De commissie heeft besloten geen wettelijke regeling voor Parlementair Onderzoek6 in het voorstel op te nemen. Reden hiervoor is dat, in tegenstelling tot bij de parlementaire enquête, medewerking aan een parlementair onderzoek niet verplicht is. Omdat een wettelijke regeling alleen noodzakelijk is als verplichte medewerking afgedwongen moet worden, heeft de commissie besloten dit niet in de wet op te nemen.

2.

Voorgeschiedenis

De ervaringen met parlementaire enquêtes en parlementaire onderzoeken in de afgelopen jaren, zoals de Bouwenquête, de Srebrenica-enquête7 en het Parlementair onderzoek infrastructuurprojecten, brachten de Tweede Kamer tot de conclusie dat de Wet op de Parlementaire Enquête aan vernieuwing toe was. Zo zorgde de bij een enquête (vergeleken met het strafrecht) zwakke positie van getuigen ervoor dat via een enquête verkregen bewijsmateriaal (bijvoorbeeld een getuigenverklaring) niet altijd voldeed aan de eisen voor een strafproces. Met name in de bouwenquête kwam de tegenstelling tussen het enquêterecht en het reguliere rechtssysteem aan het licht.

Overigens is de vraag of het verstandig is de frictie tussen enquêterecht en strafrecht uit de wereld te helpen. Het inleveren van bevoegdheden door een enquêtecommissie maakt het moeilijker voor de politiek om zaken boven water te krijgen, terwijl politieke waarheidsvinding (en niet strafrechtelijke vervolging) toch de kerntaak van het parlement is.

Behalve een aantal knelpunten in het enquêterecht werd ook het ontbreken van een wettelijke regeling voor parlementair onderzoek dat niet de vorm van een enquête heeft, als een probleem ervaren. Voor de Tweede Kamer was er alles bij elkaar voldoende aanleiding om de commissie Vernieuwing Wet op de Parlementaire Enquête in te stellen.

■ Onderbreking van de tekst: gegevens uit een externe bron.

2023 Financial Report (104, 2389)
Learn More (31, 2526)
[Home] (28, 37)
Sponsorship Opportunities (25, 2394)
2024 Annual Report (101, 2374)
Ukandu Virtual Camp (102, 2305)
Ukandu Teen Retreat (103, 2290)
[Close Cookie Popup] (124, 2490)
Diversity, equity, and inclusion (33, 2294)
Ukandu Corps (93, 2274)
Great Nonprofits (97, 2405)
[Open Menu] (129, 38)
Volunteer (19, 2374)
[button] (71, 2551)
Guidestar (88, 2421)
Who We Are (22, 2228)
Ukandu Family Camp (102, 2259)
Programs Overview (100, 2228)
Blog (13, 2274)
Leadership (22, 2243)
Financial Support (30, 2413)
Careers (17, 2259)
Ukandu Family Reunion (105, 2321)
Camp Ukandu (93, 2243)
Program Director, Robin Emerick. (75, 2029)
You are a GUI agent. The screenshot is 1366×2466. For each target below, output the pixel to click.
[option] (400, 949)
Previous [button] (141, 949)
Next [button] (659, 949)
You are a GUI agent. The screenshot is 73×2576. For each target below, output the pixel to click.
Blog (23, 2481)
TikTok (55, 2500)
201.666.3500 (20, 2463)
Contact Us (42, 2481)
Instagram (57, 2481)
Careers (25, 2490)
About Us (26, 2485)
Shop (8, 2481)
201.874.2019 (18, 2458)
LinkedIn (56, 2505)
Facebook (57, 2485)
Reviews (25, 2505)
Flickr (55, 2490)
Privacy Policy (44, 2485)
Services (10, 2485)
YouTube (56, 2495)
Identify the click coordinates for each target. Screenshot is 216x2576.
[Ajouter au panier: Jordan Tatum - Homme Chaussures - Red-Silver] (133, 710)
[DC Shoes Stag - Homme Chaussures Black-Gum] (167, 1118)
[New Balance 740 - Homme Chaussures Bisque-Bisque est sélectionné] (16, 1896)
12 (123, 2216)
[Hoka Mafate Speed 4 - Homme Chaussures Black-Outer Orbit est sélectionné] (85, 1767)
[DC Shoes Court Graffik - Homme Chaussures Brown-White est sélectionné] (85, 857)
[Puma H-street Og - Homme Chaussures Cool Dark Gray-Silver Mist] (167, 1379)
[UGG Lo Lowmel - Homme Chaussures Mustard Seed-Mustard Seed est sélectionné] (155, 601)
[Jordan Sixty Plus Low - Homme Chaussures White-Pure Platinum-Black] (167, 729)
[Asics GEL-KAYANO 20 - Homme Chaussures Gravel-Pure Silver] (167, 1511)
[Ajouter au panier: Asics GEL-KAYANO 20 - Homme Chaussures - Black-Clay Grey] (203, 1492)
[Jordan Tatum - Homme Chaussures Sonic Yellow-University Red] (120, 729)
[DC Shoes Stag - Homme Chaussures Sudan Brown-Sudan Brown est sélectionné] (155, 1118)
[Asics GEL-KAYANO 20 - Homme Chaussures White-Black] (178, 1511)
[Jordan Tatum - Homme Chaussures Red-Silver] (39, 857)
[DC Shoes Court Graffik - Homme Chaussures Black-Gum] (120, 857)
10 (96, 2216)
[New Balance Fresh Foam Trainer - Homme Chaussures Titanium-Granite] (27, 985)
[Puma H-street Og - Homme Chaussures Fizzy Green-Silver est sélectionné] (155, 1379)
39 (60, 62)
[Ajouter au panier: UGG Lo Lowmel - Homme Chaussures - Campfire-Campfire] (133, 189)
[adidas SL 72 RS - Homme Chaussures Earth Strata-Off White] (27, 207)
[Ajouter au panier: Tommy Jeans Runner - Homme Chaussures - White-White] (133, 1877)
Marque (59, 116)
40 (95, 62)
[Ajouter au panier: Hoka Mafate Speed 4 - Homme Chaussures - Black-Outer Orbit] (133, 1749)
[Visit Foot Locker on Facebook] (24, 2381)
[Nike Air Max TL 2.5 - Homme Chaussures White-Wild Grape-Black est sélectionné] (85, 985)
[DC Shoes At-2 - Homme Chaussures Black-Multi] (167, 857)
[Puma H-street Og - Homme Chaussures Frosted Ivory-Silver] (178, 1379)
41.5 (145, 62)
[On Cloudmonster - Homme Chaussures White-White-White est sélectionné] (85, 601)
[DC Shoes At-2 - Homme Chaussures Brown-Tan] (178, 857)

Instelling van de commissie

In het voorjaar van 2004 bepaalde de Tweede Kamer dat de commissie Vernieuwing Wet op de Parlementaire Enquête moest gaan bestaan uit twee (oud)leden van de Tweede Kamer, een (oud)lid van de Eerste Kamer en twee externe deskundigen.

De Eerste Kamer gaf in het najaar van 2004 echter te kennen geen vertegenwoordiger te leveren, omdat de Eerste Kamer zich niet op voorhand wil binden aan het resultaat. De Tweede Kamer besloot daarop om de commissie uitsluitend te laten bestaan uit Tweede Kamerleden. De commissie werd op 28 oktober 2004 door de Tweede Kamer ingesteld.

Taakopdracht

De commissie kreeg de opdracht te komen met een bruikbaar onderzoeksinstrument waarvoor geen Grondwetswijziging8 nodig is. In de taakopdracht werd de commissie gevraagd in ieder geval in te gaan op de volgende vraagstukken:

  • - 
    openbaarheid en openbaarmaking van (geheime of vertrouwelijke) informatie;
  • - 
    de positie van getuigen en de gronden voor verschoning;
  • - 
    samenloop met ander, al dan niet justitieel, onderzoek.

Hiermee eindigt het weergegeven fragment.